Entre un extremo y otro -el del drama tipo “el amor no tiene edad” y la comedia erótica escabrosa- bandea una película que pierde el tono, para no encontrarlo nunca, pasados los siete primeros y deliciosos minutos. En esos primeros minutos, y en algunas breves escenas, se atisba la buena película que Roger Michell (“Nothing Hill”) habría podido rodar: impecable diseño de producción, buenos actores (Peter O’Toole, nominado a un Oscar, a pesar de su lastimoso personaje) e incluso algunas reflexiones sobre el placer, la muerte o la fama que podrían haber dado juego. Sin embargo, por culpa del pobre guión del londinense de origen paquistaní Hanif Kureishi (autor de productos tan escabrosos como “The Mother” o “Intimidad”), a todos estos elementos, les rodea una impostura en el dibujo de los personajes y las tramas que hacen imposible que el espectador medianamente inteligente se crea nada de lo que le están contando… y sobre todo cómo se lo están contando: “Venus” no deja de ser una triste historia de corrupción de dos seres humanos que se utilizan -a veces de forma muy burda- vestida comedia romántica, y esto, por muy bien que estén los actores y muy bonita que sea la fotografía, es difícil de tragar.

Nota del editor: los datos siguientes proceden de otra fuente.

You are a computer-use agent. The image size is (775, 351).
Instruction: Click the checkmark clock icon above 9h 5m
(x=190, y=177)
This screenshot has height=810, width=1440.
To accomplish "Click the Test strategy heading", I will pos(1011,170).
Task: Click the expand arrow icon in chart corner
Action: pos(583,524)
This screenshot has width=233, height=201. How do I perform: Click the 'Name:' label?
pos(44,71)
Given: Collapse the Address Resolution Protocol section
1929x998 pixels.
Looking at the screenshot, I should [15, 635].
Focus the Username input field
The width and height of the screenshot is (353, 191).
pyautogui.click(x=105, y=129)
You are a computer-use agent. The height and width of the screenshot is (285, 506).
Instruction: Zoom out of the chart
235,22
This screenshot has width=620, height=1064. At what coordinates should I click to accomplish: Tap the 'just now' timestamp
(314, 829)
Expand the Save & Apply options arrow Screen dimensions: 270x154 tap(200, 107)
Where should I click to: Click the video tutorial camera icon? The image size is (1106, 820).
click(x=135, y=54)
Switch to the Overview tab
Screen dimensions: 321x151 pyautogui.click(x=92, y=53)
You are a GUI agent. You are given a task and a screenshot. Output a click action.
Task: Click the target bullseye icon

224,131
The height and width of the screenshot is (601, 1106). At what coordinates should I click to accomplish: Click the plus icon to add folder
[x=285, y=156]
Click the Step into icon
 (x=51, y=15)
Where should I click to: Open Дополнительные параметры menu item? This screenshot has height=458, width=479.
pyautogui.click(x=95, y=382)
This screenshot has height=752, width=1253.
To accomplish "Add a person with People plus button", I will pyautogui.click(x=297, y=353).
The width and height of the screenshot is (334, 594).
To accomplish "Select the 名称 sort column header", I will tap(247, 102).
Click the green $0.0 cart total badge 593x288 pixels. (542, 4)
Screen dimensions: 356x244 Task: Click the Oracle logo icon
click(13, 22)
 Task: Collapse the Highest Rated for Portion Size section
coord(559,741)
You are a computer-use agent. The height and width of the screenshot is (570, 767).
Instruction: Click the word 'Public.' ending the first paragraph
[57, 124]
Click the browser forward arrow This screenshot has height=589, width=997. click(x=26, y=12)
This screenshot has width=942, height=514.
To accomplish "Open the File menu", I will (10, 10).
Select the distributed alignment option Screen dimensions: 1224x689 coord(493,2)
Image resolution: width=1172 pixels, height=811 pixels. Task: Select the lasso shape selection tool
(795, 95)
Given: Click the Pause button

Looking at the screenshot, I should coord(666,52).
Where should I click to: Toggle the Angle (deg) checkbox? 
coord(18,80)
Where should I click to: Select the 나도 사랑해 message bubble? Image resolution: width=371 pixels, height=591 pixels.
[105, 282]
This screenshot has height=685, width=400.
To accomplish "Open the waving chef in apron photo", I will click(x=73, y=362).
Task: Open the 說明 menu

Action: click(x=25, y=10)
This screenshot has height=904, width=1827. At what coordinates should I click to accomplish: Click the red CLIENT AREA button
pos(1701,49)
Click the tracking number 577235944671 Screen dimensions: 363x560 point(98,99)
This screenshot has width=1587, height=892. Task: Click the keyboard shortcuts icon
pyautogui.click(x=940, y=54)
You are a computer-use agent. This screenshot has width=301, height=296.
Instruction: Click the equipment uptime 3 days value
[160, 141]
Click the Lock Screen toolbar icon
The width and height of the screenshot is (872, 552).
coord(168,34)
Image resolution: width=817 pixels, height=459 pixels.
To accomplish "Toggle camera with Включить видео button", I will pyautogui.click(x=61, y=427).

Aunque siempre habrá gente a la que le parezca muy emotivo que un anciano muera -lejos de su familia y acompañado de su último capricho- después de haberse entregado a dos sutiles placeres: oler un pescuezo y meter el dedo gordo del pie en el agua helada del mar. Esto es lo que la película llama una buena muerte. Tengo mis dudas: aunque estoy segura que mi perro firmaría por ella.